The Current Ransomware Threat Landscape
2021 was a poster year for ransomware threats, as threat actors continued to leverage this attack vector to wreak havoc on individuals and organizations. While ransomware threats have been around for several years, the last few years have seen a dramatic rise in ransomware attacks, prompting the federal government to begin issuing advisories on how to combat this serious threat vector. 2021 saw the emergence of several new ransomware trends, including supply-chain attacks, double extortion, and ransomware-as-a-service (RaaS), to name a few. It is expected that ransomware tactics, techniques, and procedures (TTPs) will continue to evolve and be leveraged to target unpatched vulnerabilities to gain access to organizational networks and inflict maximum damage.
To combat these advanced threats and ensure an adequate level of preparedness, organizations employ multiple defensive processes, including manual and traditional testing activities such as vulnerability scanning and penetration testing. While these activities can provide point-in-time assessments, they cannot provide insights into an organization’s overall risk against ransomware threats, nor can they quantify the potential business impact of such threats or identify drift in security control configuration over time.

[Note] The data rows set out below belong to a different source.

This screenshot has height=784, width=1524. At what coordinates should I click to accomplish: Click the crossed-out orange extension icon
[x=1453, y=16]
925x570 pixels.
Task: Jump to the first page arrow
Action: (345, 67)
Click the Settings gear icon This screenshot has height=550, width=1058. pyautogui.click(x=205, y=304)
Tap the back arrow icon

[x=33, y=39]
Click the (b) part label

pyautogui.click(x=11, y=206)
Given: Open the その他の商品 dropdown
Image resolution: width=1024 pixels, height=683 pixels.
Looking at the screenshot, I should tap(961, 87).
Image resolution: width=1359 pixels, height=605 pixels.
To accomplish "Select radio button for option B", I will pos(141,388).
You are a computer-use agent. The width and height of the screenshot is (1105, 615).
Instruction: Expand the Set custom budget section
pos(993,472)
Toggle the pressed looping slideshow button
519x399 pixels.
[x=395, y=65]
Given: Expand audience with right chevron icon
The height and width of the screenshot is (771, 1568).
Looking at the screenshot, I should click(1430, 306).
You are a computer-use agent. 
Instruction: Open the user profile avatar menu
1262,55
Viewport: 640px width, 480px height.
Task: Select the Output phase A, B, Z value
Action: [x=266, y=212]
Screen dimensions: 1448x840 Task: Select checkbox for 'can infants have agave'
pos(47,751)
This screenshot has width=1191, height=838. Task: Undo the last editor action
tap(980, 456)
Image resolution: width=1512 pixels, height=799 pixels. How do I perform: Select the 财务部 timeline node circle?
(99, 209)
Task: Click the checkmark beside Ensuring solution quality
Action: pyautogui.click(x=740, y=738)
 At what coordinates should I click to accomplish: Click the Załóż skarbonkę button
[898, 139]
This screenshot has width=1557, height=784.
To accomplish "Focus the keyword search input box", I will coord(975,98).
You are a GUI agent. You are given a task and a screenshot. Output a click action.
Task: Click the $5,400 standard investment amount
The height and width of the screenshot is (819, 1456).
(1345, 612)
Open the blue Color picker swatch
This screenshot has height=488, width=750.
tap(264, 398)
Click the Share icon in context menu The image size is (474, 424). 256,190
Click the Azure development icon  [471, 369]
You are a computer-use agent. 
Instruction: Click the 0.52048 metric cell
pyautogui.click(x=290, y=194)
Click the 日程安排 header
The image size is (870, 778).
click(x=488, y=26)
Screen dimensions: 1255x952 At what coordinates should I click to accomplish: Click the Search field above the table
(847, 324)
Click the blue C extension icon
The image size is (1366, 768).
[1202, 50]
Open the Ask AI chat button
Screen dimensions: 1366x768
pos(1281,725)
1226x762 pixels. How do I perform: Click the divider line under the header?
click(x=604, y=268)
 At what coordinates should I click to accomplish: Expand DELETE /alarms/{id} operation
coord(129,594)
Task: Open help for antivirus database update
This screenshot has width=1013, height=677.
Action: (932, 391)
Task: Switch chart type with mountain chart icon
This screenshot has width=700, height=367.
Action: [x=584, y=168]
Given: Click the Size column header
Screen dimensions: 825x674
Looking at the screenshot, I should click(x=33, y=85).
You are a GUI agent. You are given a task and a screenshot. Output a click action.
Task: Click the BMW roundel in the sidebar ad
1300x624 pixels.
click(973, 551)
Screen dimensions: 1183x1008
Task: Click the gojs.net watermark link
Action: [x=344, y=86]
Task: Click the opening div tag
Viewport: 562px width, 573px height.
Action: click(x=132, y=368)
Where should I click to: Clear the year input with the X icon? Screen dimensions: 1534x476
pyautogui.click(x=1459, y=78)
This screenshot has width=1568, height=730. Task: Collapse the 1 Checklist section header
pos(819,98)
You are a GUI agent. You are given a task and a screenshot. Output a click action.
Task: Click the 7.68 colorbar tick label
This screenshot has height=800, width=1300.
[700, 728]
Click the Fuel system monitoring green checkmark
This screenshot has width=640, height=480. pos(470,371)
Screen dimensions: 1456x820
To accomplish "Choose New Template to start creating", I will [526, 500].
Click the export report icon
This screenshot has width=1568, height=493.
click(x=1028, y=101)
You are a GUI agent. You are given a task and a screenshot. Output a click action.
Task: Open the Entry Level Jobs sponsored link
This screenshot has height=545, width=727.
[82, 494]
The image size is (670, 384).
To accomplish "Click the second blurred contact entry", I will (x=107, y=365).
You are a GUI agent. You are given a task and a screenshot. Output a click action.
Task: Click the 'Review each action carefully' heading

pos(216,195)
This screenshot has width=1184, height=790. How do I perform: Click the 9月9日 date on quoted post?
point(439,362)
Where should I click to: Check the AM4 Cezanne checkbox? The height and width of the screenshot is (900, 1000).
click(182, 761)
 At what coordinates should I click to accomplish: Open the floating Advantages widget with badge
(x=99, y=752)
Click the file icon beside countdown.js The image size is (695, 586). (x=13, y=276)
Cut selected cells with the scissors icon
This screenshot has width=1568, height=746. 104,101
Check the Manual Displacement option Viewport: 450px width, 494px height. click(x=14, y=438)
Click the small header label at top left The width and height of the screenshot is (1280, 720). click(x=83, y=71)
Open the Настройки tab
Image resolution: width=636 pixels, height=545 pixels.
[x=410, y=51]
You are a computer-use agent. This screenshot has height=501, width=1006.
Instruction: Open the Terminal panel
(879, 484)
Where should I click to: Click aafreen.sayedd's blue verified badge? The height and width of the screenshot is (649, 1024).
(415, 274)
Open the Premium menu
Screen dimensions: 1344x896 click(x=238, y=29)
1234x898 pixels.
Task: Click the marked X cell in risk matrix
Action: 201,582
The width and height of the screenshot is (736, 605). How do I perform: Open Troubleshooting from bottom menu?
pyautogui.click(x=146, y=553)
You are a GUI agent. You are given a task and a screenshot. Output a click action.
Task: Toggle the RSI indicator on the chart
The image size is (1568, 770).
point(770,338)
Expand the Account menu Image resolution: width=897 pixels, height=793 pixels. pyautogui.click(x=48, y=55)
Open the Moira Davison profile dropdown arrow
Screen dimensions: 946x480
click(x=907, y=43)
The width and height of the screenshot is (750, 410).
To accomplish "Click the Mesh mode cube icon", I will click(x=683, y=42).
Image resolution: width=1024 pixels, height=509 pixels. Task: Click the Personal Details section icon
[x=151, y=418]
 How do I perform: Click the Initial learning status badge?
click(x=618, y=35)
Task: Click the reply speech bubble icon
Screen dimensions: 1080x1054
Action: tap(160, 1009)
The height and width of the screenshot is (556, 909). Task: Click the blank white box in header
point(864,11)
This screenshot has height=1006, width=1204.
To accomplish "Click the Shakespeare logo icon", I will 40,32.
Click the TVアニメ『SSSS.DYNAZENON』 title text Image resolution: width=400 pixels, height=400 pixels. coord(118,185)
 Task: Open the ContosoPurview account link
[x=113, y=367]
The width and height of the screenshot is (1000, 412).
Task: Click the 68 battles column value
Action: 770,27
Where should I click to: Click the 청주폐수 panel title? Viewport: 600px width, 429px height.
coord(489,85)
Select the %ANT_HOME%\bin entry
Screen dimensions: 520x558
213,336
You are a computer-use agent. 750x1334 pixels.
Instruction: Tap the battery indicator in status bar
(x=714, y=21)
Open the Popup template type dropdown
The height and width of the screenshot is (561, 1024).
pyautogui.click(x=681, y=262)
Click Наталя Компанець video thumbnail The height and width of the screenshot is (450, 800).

Using Breach & Attack Simulation to Prepare Against Ransomware Threats
Maximizing protection against advanced threats starts with continuous testing to ensure security controls are performing as intended and security gaps, if any, are quickly identified and remediated. Breach and Attack Simulation (BAS) tools can help security teams constantly improve their readiness against advanced threats and TTPs by safely executing full attack kill-chain simulations in the production environment. As risk tolerance varies by organization/vertical, security teams should plan the assessment appropriately, giving due consideration to the threats relevant to their organization/vertical, its impact on their environment, and which simulations would help them achieve their planned objectives. The steps outlined below will help security teams achieve maximum success with a BAS implementation:
Step 1 – Planning Phase
To begin, security teams should leverage threat intelligence to identify threats with the highest potential to significantly impact the organization’s security posture and risk tolerance. Additionally, it is important to correctly identify the organizational crown jewels (in the cloud, network, or on endpoints) to ensure appropriate simulator deployments. This planned approach allows security teams to test the impact of specific threats and attack TTPs on critical assets across the organization and validate the security control configuration in the most effective manner.
Step 2 – Simulation Phase
After the BAS simulators and management console have been provisioned to focus on the most relevant threats, the BAS tool can safely execute full kill-chain ransomware attacks in production (or sandbox) environments. This provides visibility into the performance of various security controls in their environment (network, endpoint, or cloud) when faced with ransomware-specific threats, and identifies where potential configuration improvement or remediation is needed. It is important to note that BAS tools execute full kill-chain ransomware attacks by breaking them into smaller steps in a closed-loop environment to ensure safe execution. Executing attacks in this manner enables security teams to enhance their situational awareness of control effectiveness across each part of the ransomware kill chain, without introducing risk to critical systems or actual production data. This also allows security teams to revalidate security control configuration changes after remedial changes have been implemented.
Step 3 – Reporting, Analysis, and Remediation Phase
BAS tools enable security teams to visualize and correlate simulation results to gain a better understanding of their security gaps in near real-time, allowing them to initiate remediation before an attacker can exploit these gaps. Even more crucially, security executives and other key stakeholders can gain a clear understanding of the key threats facing the organization, the performance of existing security controls, and the overall impact and change to the organizational security posture. This allows everyone in the security organization to agree on the overall goal and establish key performance indicators (KPIs) against ransomware threats. Additionally, accurate analysis of the actionable results can help prioritize and address security gaps, based on the risk profile of an organization. This can often lead to recommendations for new security controls or for improvements to existing control configurations. Security teams should also re-run the BAS simulations after configuration updates, to validate that remediation activities were completed successfully.
Conclusion
Only relying on point-in-time, paper-based cyber security assessments is inherently dangerous, as these are subjective and lack technical depth. Breach and Attack Simulation (BAS) tools can help companies monitor and enhance their situational awareness and constantly improve their readiness against advanced ransomware attacks. By safely executing full attack kill-chain simulations in the production environment, BAS tools allow organizations to gain clear visibility into their security control performance against advanced, evolving ransomware threats. As a result, security teams can use a data-driven approach to prioritize remediation activities, generate consensus on KPIs and other long-term security improvements, and minimize overall business risk against ransomware. BAS tools can complement traditional human-centric, point-in-time activities (vulnerability scanning, penetration testing) by providing a continuous threat-based view of an organization’s potential risk across its enterprise environment.